OBJECTIVE — Repeat the part of the rows below that opens with the line containing "Ok Accetto!! (716, 1045)" and closes with the line containing "Prodotti (74, 168)", both lines included.

(Collected data entries)
»»
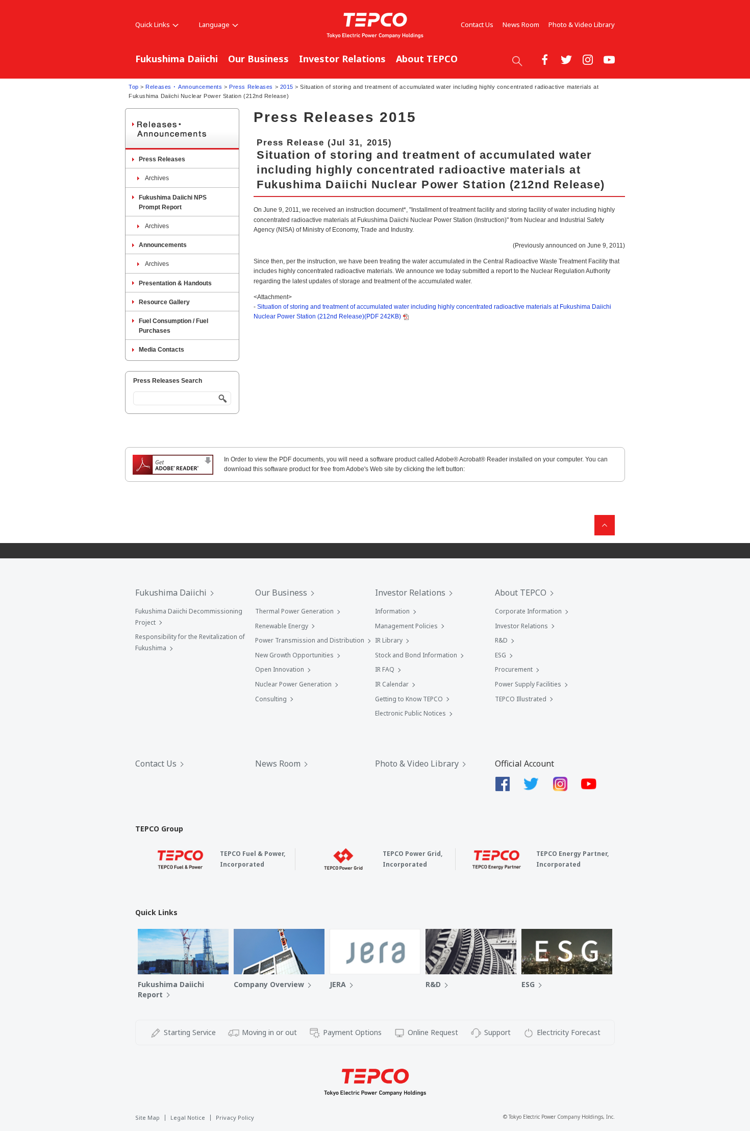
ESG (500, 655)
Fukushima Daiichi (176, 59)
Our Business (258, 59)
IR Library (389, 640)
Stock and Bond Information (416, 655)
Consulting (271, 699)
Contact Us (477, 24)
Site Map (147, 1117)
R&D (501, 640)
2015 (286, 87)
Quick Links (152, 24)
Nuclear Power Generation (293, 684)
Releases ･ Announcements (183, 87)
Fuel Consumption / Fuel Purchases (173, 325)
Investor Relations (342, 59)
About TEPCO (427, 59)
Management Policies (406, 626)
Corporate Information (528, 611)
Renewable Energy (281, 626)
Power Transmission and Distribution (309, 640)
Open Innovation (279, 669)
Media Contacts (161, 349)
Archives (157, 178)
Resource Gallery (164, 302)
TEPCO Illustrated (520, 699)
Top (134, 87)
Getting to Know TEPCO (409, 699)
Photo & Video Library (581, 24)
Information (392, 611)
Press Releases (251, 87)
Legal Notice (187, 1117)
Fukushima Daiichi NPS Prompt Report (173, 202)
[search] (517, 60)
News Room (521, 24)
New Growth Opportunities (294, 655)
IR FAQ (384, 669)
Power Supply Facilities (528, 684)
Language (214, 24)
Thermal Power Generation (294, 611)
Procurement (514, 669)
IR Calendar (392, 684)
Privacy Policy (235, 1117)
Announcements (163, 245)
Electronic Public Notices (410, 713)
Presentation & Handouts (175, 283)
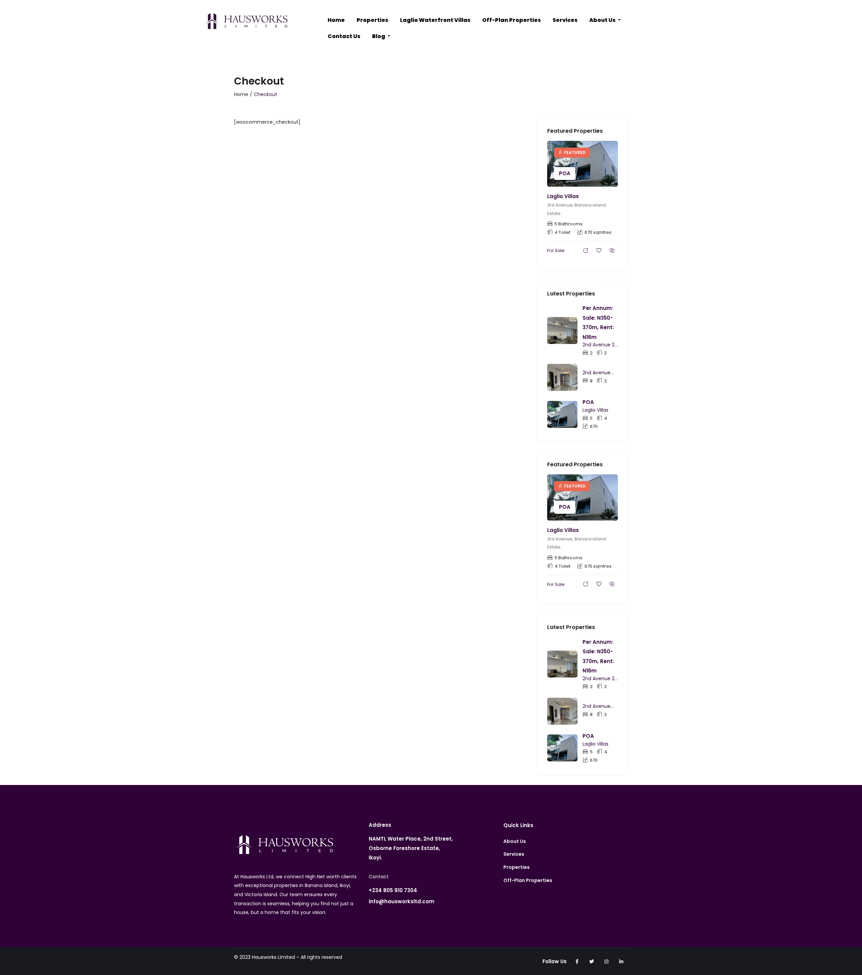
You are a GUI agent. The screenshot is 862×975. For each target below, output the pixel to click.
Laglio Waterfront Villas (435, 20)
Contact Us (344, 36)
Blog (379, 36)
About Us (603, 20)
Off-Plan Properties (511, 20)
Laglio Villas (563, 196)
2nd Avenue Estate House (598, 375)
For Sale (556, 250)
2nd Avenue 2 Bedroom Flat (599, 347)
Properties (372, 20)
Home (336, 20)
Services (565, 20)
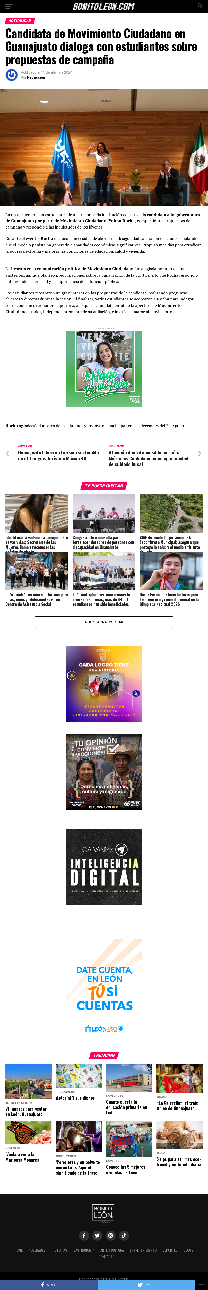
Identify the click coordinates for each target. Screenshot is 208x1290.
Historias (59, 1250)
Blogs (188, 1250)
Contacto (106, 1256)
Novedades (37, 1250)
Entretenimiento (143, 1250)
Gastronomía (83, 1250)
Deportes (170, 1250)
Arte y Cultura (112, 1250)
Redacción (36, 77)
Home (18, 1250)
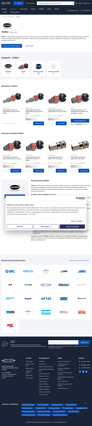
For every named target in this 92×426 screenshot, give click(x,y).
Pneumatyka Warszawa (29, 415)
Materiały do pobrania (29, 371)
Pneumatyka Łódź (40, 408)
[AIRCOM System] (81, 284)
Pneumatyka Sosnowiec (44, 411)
««
»»
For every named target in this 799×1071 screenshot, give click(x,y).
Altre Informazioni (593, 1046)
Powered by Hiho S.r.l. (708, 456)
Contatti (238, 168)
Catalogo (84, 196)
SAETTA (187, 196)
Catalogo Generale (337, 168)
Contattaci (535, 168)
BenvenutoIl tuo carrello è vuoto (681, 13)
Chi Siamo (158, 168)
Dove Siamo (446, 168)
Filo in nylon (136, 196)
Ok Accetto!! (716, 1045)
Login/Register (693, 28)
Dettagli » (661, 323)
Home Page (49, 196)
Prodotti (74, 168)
««
RESULT —
Ok Accetto!! (716, 1045)
Login/Register (693, 28)
Dettagli » (661, 323)
Home Page (49, 196)
Prodotti (74, 168)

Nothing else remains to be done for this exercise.